» **Dataset entries**
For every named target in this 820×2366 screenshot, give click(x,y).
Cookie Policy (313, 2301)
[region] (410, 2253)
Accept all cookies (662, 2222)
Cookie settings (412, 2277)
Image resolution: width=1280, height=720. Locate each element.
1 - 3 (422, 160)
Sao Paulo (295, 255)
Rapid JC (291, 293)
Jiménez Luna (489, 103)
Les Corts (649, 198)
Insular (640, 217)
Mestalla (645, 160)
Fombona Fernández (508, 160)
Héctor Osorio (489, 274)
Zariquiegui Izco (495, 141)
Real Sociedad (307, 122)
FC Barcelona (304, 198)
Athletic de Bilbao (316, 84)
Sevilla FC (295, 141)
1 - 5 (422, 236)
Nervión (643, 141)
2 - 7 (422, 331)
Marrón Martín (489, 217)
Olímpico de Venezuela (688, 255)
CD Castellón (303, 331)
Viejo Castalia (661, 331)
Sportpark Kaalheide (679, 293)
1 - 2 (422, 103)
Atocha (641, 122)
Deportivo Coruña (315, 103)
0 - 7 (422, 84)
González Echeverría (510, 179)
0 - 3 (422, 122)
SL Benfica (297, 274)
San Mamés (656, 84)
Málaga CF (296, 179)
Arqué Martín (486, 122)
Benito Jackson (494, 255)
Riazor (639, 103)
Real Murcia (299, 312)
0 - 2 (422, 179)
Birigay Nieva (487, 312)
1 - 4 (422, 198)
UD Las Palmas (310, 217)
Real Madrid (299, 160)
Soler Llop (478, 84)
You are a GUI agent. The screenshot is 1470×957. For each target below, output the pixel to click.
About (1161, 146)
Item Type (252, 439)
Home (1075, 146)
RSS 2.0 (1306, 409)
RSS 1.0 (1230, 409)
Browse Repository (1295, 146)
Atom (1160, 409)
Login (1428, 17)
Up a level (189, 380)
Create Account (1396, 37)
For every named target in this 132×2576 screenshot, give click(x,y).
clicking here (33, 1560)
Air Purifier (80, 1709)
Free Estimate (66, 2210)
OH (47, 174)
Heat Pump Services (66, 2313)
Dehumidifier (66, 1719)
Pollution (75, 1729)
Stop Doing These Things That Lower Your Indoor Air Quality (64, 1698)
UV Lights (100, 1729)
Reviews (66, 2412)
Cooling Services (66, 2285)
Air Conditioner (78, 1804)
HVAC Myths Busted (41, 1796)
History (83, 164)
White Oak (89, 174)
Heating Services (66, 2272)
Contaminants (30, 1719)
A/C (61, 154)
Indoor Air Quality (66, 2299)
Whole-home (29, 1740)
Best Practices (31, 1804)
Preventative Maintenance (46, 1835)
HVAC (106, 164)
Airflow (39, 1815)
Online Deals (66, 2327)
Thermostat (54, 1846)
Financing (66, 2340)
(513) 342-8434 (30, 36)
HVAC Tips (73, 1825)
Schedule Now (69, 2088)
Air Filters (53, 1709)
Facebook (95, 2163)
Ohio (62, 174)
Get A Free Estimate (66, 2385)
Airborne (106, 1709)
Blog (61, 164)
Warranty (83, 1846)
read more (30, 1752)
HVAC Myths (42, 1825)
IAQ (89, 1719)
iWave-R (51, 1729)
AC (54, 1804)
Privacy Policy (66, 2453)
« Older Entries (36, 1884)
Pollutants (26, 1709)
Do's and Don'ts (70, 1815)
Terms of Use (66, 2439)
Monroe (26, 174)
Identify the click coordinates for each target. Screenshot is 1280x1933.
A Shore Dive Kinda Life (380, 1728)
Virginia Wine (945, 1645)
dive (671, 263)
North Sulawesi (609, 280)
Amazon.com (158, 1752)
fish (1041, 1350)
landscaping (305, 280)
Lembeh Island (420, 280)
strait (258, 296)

» **Problem to work on**
Each record is to be transcribed exactly and in full.

» **Answer box**
For every named target in this 820×2366 screenshot, give click(x,y).
Cookie Policy (313, 2301)
[region] (410, 2253)
Accept all cookies (662, 2222)
Cookie settings (412, 2277)
Image resolution: width=1280, height=720. Locate each element.
1 - 3 (422, 160)
Sao Paulo (295, 255)
Rapid JC (291, 293)
Jiménez Luna (489, 103)
Les Corts (649, 198)
Insular (640, 217)
Mestalla (645, 160)
Fombona Fernández (508, 160)
Héctor Osorio (489, 274)
Zariquiegui Izco (495, 141)
Real Sociedad (307, 122)
FC Barcelona (304, 198)
Athletic de Bilbao (316, 84)
Sevilla FC (295, 141)
1 - 5 (422, 236)
Nervión (643, 141)
2 - 7 (422, 331)
Marrón Martín (489, 217)
Olímpico de Venezuela (688, 255)
CD Castellón (303, 331)
Viejo Castalia (661, 331)
Sportpark Kaalheide (679, 293)
1 - 2 (422, 103)
Atocha (641, 122)
Deportivo Coruña (315, 103)
0 - 7 (422, 84)
González Echeverría (510, 179)
0 - 3 (422, 122)
SL Benfica (297, 274)
San Mamés (656, 84)
Málaga CF (296, 179)
Arqué Martín (486, 122)
Benito Jackson (494, 255)
Riazor (639, 103)
Real Murcia (299, 312)
0 - 2 (422, 179)
Birigay Nieva (487, 312)
1 - 4 (422, 198)
UD Las Palmas (310, 217)
Real Madrid (299, 160)
Soler Llop (478, 84)
You are a GUI agent. The screenshot is 1470×957. For each target below, output the pixel to click.
About (1161, 146)
Item Type (252, 439)
Home (1075, 146)
RSS 2.0 (1306, 409)
RSS 1.0 (1230, 409)
Browse Repository (1295, 146)
Atom (1160, 409)
Login (1428, 17)
Up a level (189, 380)
Create Account (1396, 37)
For every named target in this 132×2576 screenshot, give click(x,y).
clicking here (33, 1560)
Air Purifier (80, 1709)
Free Estimate (66, 2210)
OH (47, 174)
Heat Pump Services (66, 2313)
Dehumidifier (66, 1719)
Pollution (75, 1729)
Stop Doing These Things That Lower Your Indoor Air Quality (64, 1698)
UV Lights (100, 1729)
Reviews (66, 2412)
Cooling Services (66, 2285)
Air Conditioner (78, 1804)
HVAC Myths Busted (41, 1796)
History (83, 164)
White Oak (89, 174)
Heating Services (66, 2272)
Contaminants (30, 1719)
A/C (61, 154)
Indoor Air Quality (66, 2299)
Whole-home (29, 1740)
Best Practices (31, 1804)
Preventative Maintenance (46, 1835)
HVAC (106, 164)
Airflow (39, 1815)
Online Deals (66, 2327)
Thermostat (54, 1846)
Financing (66, 2340)
(513) 342-8434 (30, 36)
HVAC Tips (73, 1825)
Schedule Now (69, 2088)
Air Filters (53, 1709)
Facebook (95, 2163)
Ohio (62, 174)
Get A Free Estimate (66, 2385)
Airborne (106, 1709)
Blog (61, 164)
Warranty (83, 1846)
read more (30, 1752)
HVAC Myths (42, 1825)
IAQ (89, 1719)
iWave-R (51, 1729)
AC (54, 1804)
Privacy Policy (66, 2453)
« Older Entries (36, 1884)
Pollutants (26, 1709)
Do's and Don'ts (70, 1815)
Terms of Use (66, 2439)
Monroe (26, 174)
Identify the click coordinates for each target. Screenshot is 1280x1933.
A Shore Dive Kinda Life (380, 1728)
Virginia Wine (945, 1645)
dive (671, 263)
North Sulawesi (609, 280)
Amazon.com (158, 1752)
fish (1041, 1350)
landscaping (305, 280)
Lembeh Island (420, 280)
strait (258, 296)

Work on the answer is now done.